In 2009 my world caved in on top of me my mom was diagnosed with stage three comprehensive breast cancer..the thought of losing you mom is probably the worst feeling you could ever feel I've sat through many surgeries
and as a 3rd and 4th grader I knew what was happening but didn't understand why or how this could be happening..the following November my parents got a divorce after being separated for 3 years..that's when I lost all the normalcy in my life..my dad would come home and would leave for weeks and then come in an out of my life and today my dad an I do not have a good relationship.

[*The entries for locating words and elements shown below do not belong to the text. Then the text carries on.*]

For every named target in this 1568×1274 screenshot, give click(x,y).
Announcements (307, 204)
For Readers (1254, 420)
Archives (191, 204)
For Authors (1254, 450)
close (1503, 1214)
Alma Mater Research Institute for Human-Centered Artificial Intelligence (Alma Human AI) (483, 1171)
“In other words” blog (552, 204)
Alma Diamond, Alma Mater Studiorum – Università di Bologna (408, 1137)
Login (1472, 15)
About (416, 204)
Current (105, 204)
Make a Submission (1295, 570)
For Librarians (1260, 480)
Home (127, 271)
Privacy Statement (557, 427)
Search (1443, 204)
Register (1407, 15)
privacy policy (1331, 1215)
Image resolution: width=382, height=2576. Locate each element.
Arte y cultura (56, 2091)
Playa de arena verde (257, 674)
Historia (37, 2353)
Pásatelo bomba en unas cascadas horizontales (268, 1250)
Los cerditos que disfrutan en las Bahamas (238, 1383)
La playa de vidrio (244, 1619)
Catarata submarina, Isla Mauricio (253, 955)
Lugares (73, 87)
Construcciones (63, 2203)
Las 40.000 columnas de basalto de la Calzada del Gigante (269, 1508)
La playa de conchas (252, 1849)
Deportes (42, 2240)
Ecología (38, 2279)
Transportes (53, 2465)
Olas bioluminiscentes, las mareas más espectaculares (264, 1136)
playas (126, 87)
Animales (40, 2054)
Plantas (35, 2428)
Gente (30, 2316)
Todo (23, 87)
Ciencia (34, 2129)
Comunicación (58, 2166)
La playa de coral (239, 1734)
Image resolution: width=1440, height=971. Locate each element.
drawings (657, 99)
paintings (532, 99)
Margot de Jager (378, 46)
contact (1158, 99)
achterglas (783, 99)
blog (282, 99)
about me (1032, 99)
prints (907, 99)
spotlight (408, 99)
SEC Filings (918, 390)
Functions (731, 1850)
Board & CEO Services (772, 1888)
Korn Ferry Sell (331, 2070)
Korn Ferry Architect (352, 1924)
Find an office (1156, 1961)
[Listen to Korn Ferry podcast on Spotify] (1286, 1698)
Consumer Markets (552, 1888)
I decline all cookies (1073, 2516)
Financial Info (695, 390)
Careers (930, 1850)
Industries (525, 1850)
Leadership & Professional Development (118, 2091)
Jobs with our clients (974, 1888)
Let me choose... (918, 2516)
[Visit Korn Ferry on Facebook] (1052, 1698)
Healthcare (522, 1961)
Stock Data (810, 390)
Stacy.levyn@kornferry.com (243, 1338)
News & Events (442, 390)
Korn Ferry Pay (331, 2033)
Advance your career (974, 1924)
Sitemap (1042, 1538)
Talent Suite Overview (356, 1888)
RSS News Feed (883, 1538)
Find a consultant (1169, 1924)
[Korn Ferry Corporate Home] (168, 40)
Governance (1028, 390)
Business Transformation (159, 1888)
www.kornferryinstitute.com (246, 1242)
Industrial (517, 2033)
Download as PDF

Even though I had hit rock bottom and had a very shaky faith with god I still thought that yes he will provide and get my family through this and I need to be positive..but on the other hand I was asking why me..why me god..
Let fast forward a couple of years to April of 2012 my dad calls and says son I have a rare case of cancer it's called multiple myeloma and I'm probably going to die within the next five years..I didn't really know what to think except for I'm losing the man I say is my dad..but now both my parents have cancer and I had really didn't have a relationship with my dad or god..but that may my mom comes home and says that the cancer is gone I'm a survivor..that honestly meant the world to me..there's now this light in my life that we can make through..and then that's when I realized god has been here the whole time..
Although I have been through so much I've learned now that god has always been there for me just waiting for me to talk to him my relationship with god has improved so much, I am more close to god now than I have ever been, and I've committed my life to him now.